The settlement does not levy any monetary penalties on the brand or its founder. 

The move to settle the matter on those terms again saw a 3-2 breakdown among the FTC Commissioners, with Chopra and Slaughter voting against the FTC’s “doubling down on its no-money, no-fault settlement with Sunday Riley, who was charged with egregious fake review fraud.” The two Commissioners call the “weak settlement is a serious setback for the Commission’s credibility as a watchdog over digital markets.” 

Commissioner Chopra points, in particular, to an objection filed during the 30 day period by Consumer Reports, which he says “was correct in arguing that the Commission can seek monetary relief in cases such as this one,” noting that the FTC “can seek monetary relief in federal court, through either Section 13(b) or Section 19,” which is why the agency “been able to recover funds in cases involving fake reviews without time-consuming litigation” in the past. 

Instead of using the matter to “signal that disinformation campaigns have costs,” Chopra claims the Commission’s “decision to finalize this flawed settlement” while “disinformation [is] pervading the digital world and fake reviews [are] polluting online marketplaces” is “more than a missed opportunity, it is a serious setback for online shoppers, honest sellers, and the Commission’s credibility.” 
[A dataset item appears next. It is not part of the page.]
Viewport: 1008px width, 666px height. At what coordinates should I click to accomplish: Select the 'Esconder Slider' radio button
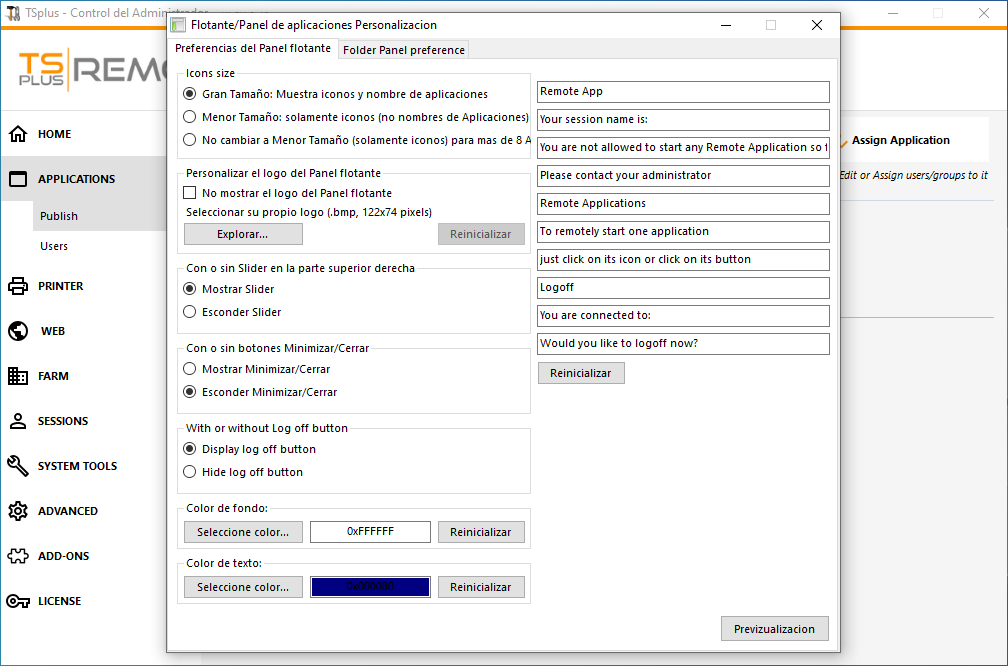[190, 312]
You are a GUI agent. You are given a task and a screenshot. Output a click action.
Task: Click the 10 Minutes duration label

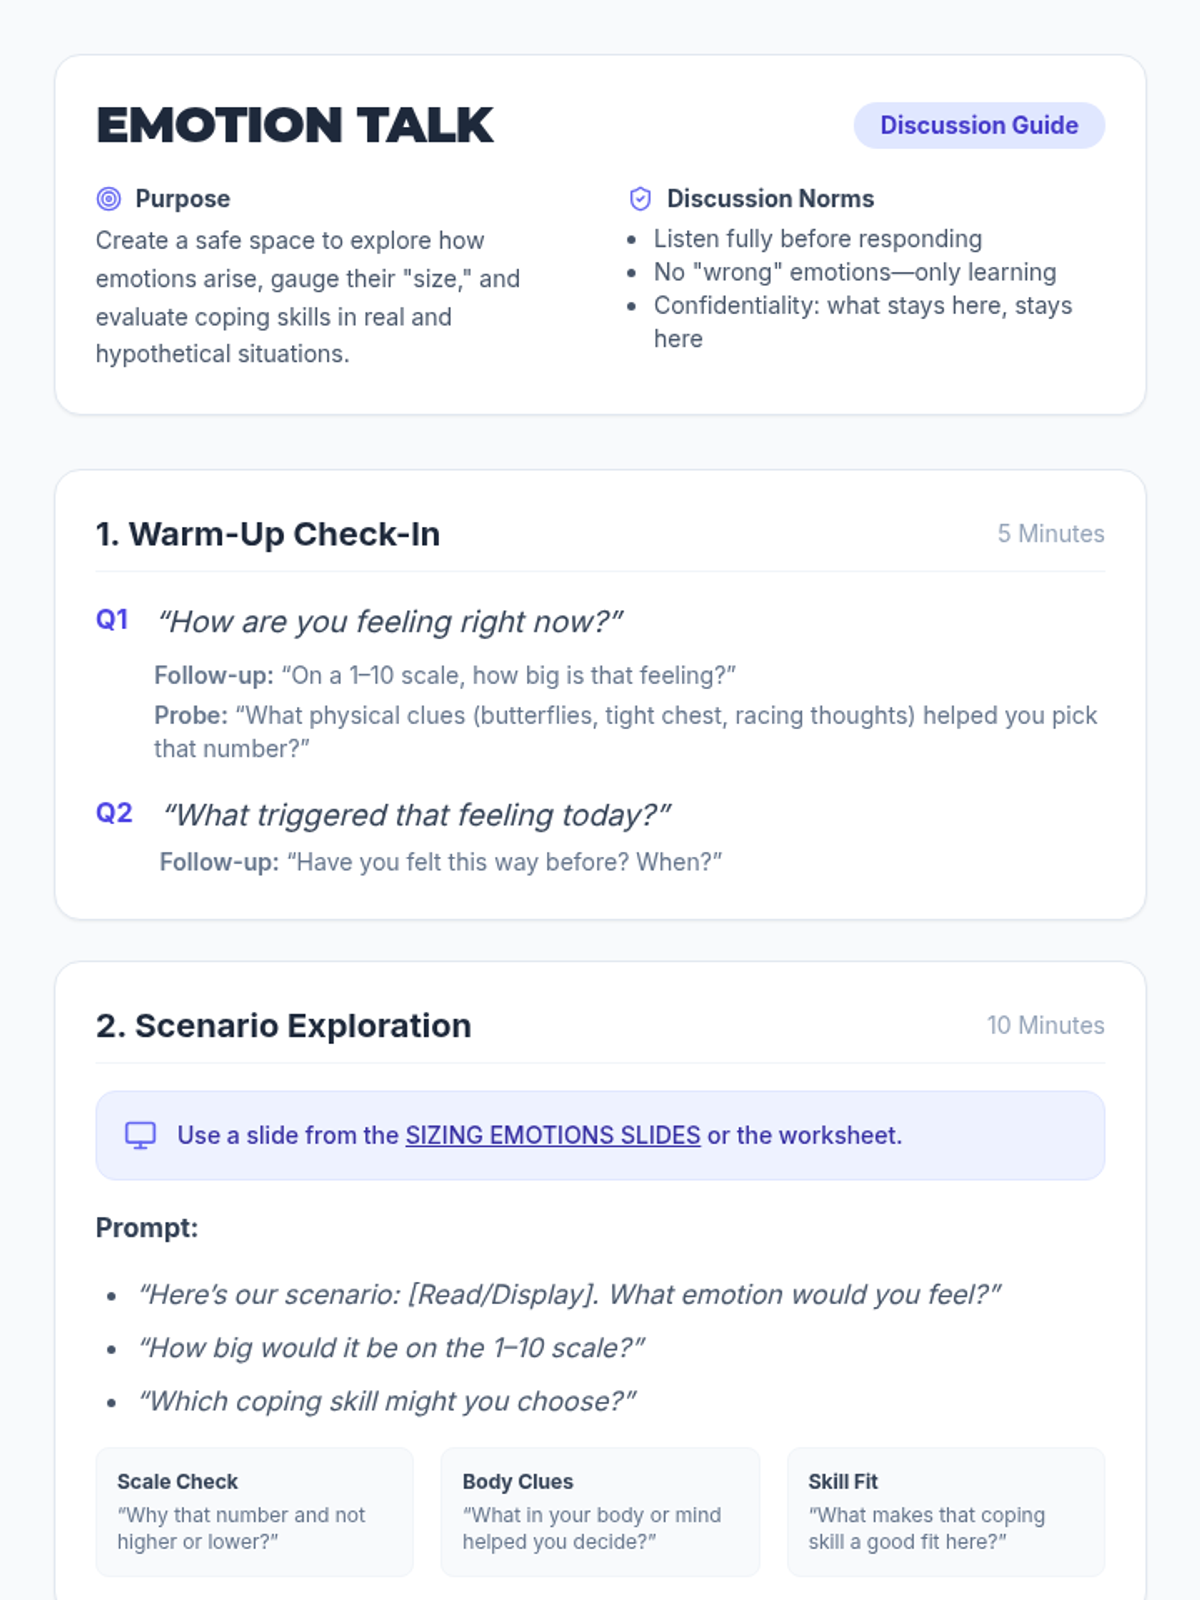pyautogui.click(x=1046, y=1026)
Reflecting on the “FTC’s divided decision, which signals competing views on the agency’s role in enforcement of the promotion of competition and protection of consumers in the online marketplace,” Hunton Andrews Kurth attorneys Phyllis Marcus and Emma Hutchison encourage brands to ensure that they “have robust compliance programs [in place] to oversee user-generated content and employee endorsements, including up to the executive level.” They also note that “with new Democratic leadership expected in January 2021, [brands] should expect a more active FTC that is less willing to entertain arguments that non-monetary sanctions alone can address consumer harm.”